EXERCISE GOAL: Once you have read the data below, write it all out exactly.

DATA:
---+---

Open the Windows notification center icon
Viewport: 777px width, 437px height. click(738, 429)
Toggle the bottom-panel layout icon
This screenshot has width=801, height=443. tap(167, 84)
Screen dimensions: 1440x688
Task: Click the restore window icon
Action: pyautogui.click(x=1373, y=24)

---+---

SOLVED PROBLEM:
Open the Windows notification center icon
Viewport: 777px width, 437px height. click(738, 429)
Toggle the bottom-panel layout icon
This screenshot has width=801, height=443. tap(167, 84)
Screen dimensions: 1440x688
Task: Click the restore window icon
Action: pyautogui.click(x=1373, y=24)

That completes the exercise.